• [EXTRAIT DU TEXTE]:
==========

Les premières traces d’occupation agricole remontent à l’époque gallo-romaine (source : Persée, Revue du Nord), mais c’est vraiment au Moyen Âge que l’organisation du terroir prend forme : assolement triennal, rotation des cultures, exploitation des vergers pour le cidre dès le XVe siècle. Les plans cadastraux de 1812 témoignent, près d’ici, d’un maillage déjà dense de parcelles, modifiées petit à petit pour répondre aux besoins de chaque époque.

  • Les pommiers et poiriers hautes-tiges qui marquent la carte postale normande ne sont pas là par hasard : ils découlent du développement de la pomme à cidre, emblème de notre patrimoine culinaire.
  • Les haies bocagères ont protégé les cultures du vent, abrité la faune, permis la collecte du bois, et joué un rôle de corridors écologiques bien avant l’heure.
  • Le tissage des chemins ruraux s’est construit sur le mouvement des troupeaux, le transport du lait et du foin, suivant la logique du moindre effort et du bon sens paysan.

Le village : espace de vie et de sociabilité

Au-delà des champs, l’unité du village s’incarne dans son cœur : l’église, le lavoir, la salle des fêtes et, jadis, son école. La vie rurale c’est d’abord une vie de proximité, où l’on se croise, se connaît, où l’entraide n’est pas un vain mot mais une réalité tissée au quotidien.

==========

• [ENTRÉES]:

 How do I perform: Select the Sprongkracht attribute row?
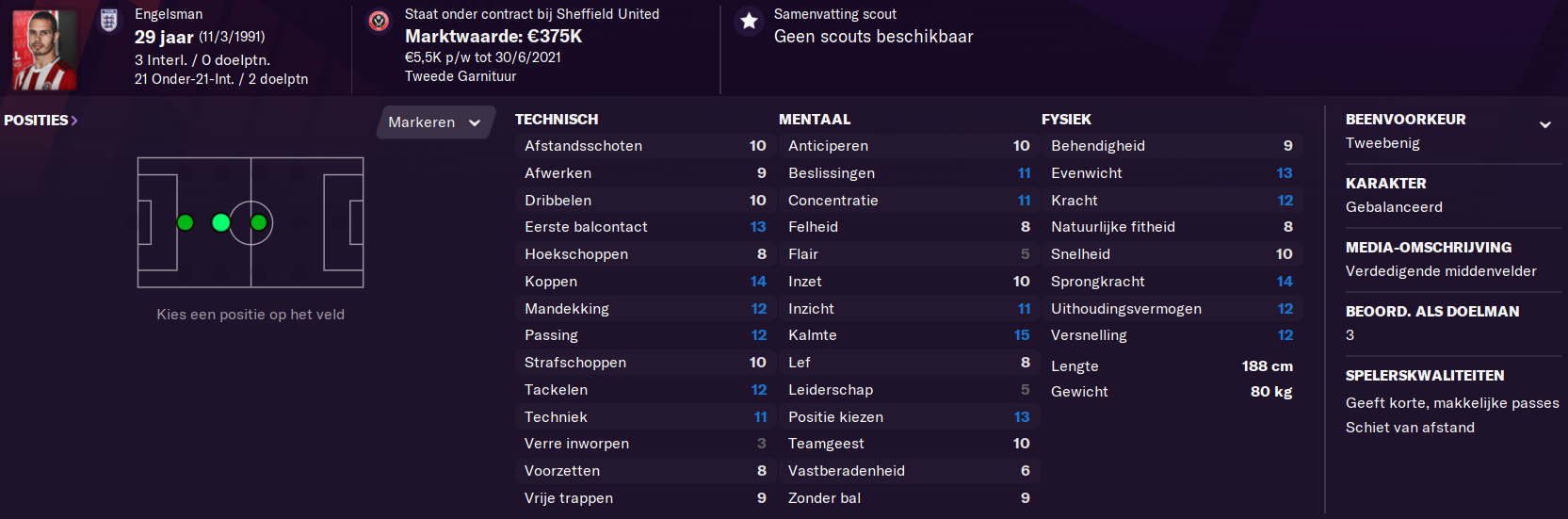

==========

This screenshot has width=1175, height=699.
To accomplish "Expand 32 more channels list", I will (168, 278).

==========

• [CONSIGNES ET EXIGENCES]: Extrayez tel quel le passage du texte sur le terroir normand, en commençant par « Les premières traces » et en poursuivant jusqu'à « notre patrimoine culinaire. ».

• [RÉSULTAT CI-DESSOUS]:
Les premières traces d’occupation agricole remontent à l’époque gallo-romaine (source : Persée, Revue du Nord), mais c’est vraiment au Moyen Âge que l’organisation du terroir prend forme : assolement triennal, rotation des cultures, exploitation des vergers pour le cidre dès le XVe siècle. Les plans cadastraux de 1812 témoignent, près d’ici, d’un maillage déjà dense de parcelles, modifiées petit à petit pour répondre aux besoins de chaque époque.

  • Les pommiers et poiriers hautes-tiges qui marquent la carte postale normande ne sont pas là par hasard : ils découlent du développement de la pomme à cidre, emblème de notre patrimoine culinaire.